++++ MATERIAL SHOWN ++++

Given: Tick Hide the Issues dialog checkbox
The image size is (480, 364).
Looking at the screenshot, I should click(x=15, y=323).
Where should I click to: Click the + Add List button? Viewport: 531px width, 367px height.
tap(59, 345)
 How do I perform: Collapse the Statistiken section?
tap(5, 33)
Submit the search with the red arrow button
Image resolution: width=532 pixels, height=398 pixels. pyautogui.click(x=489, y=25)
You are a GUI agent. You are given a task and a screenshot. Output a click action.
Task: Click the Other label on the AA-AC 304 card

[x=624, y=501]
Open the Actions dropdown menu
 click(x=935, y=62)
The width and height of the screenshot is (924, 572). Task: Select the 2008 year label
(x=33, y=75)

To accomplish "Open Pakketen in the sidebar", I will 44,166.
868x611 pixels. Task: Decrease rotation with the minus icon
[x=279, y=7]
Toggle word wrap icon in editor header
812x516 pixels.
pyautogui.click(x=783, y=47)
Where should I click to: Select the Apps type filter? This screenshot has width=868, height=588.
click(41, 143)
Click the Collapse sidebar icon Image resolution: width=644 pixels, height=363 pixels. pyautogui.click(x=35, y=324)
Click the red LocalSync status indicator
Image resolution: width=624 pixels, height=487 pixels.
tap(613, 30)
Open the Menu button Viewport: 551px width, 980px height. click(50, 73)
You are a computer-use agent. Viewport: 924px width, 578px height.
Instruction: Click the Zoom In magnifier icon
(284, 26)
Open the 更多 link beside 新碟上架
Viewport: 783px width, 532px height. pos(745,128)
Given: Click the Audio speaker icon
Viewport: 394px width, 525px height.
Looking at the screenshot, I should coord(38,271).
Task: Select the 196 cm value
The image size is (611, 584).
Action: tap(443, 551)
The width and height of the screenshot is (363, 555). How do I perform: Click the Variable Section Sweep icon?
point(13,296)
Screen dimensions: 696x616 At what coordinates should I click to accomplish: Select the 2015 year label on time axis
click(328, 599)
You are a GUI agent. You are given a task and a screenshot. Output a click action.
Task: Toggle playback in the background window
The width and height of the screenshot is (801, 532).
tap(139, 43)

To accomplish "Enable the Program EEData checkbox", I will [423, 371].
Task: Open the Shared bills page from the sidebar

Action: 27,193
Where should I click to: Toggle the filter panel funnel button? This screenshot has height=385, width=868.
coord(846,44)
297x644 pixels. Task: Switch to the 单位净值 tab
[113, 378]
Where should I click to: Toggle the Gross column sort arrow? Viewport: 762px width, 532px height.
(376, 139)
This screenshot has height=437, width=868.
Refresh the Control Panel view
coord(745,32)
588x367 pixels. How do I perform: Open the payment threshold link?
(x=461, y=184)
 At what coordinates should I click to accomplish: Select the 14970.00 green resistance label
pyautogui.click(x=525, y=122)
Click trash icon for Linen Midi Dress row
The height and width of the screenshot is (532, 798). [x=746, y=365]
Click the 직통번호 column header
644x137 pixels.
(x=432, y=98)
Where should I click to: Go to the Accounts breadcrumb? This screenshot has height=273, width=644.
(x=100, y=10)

++++

> **INSTRUCTION**:
Copy out all of the material above, line for line and without any changes.

> **THE RESPONSE**:
Given: Tick Hide the Issues dialog checkbox
The image size is (480, 364).
Looking at the screenshot, I should click(x=15, y=323).
Where should I click to: Click the + Add List button? Viewport: 531px width, 367px height.
tap(59, 345)
 How do I perform: Collapse the Statistiken section?
tap(5, 33)
Submit the search with the red arrow button
Image resolution: width=532 pixels, height=398 pixels. pyautogui.click(x=489, y=25)
You are a GUI agent. You are given a task and a screenshot. Output a click action.
Task: Click the Other label on the AA-AC 304 card

[x=624, y=501]
Open the Actions dropdown menu
 click(x=935, y=62)
The width and height of the screenshot is (924, 572). Task: Select the 2008 year label
(x=33, y=75)

To accomplish "Open Pakketen in the sidebar", I will 44,166.
868x611 pixels. Task: Decrease rotation with the minus icon
[x=279, y=7]
Toggle word wrap icon in editor header
812x516 pixels.
pyautogui.click(x=783, y=47)
Where should I click to: Select the Apps type filter? This screenshot has width=868, height=588.
click(41, 143)
Click the Collapse sidebar icon Image resolution: width=644 pixels, height=363 pixels. pyautogui.click(x=35, y=324)
Click the red LocalSync status indicator
Image resolution: width=624 pixels, height=487 pixels.
tap(613, 30)
Open the Menu button Viewport: 551px width, 980px height. click(50, 73)
You are a computer-use agent. Viewport: 924px width, 578px height.
Instruction: Click the Zoom In magnifier icon
(284, 26)
Open the 更多 link beside 新碟上架
Viewport: 783px width, 532px height. pos(745,128)
Given: Click the Audio speaker icon
Viewport: 394px width, 525px height.
Looking at the screenshot, I should coord(38,271).
Task: Select the 196 cm value
The image size is (611, 584).
Action: tap(443, 551)
The width and height of the screenshot is (363, 555). How do I perform: Click the Variable Section Sweep icon?
point(13,296)
Screen dimensions: 696x616 At what coordinates should I click to accomplish: Select the 2015 year label on time axis
click(328, 599)
You are a GUI agent. You are given a task and a screenshot. Output a click action.
Task: Toggle playback in the background window
The width and height of the screenshot is (801, 532).
tap(139, 43)

To accomplish "Enable the Program EEData checkbox", I will [423, 371].
Task: Open the Shared bills page from the sidebar

Action: 27,193
Where should I click to: Toggle the filter panel funnel button? This screenshot has height=385, width=868.
coord(846,44)
297x644 pixels. Task: Switch to the 单位净值 tab
[113, 378]
Where should I click to: Toggle the Gross column sort arrow? Viewport: 762px width, 532px height.
(376, 139)
This screenshot has height=437, width=868.
Refresh the Control Panel view
coord(745,32)
588x367 pixels. How do I perform: Open the payment threshold link?
(x=461, y=184)
 At what coordinates should I click to accomplish: Select the 14970.00 green resistance label
pyautogui.click(x=525, y=122)
Click trash icon for Linen Midi Dress row
The height and width of the screenshot is (532, 798). [x=746, y=365]
Click the 직통번호 column header
644x137 pixels.
(x=432, y=98)
Where should I click to: Go to the Accounts breadcrumb? This screenshot has height=273, width=644.
(x=100, y=10)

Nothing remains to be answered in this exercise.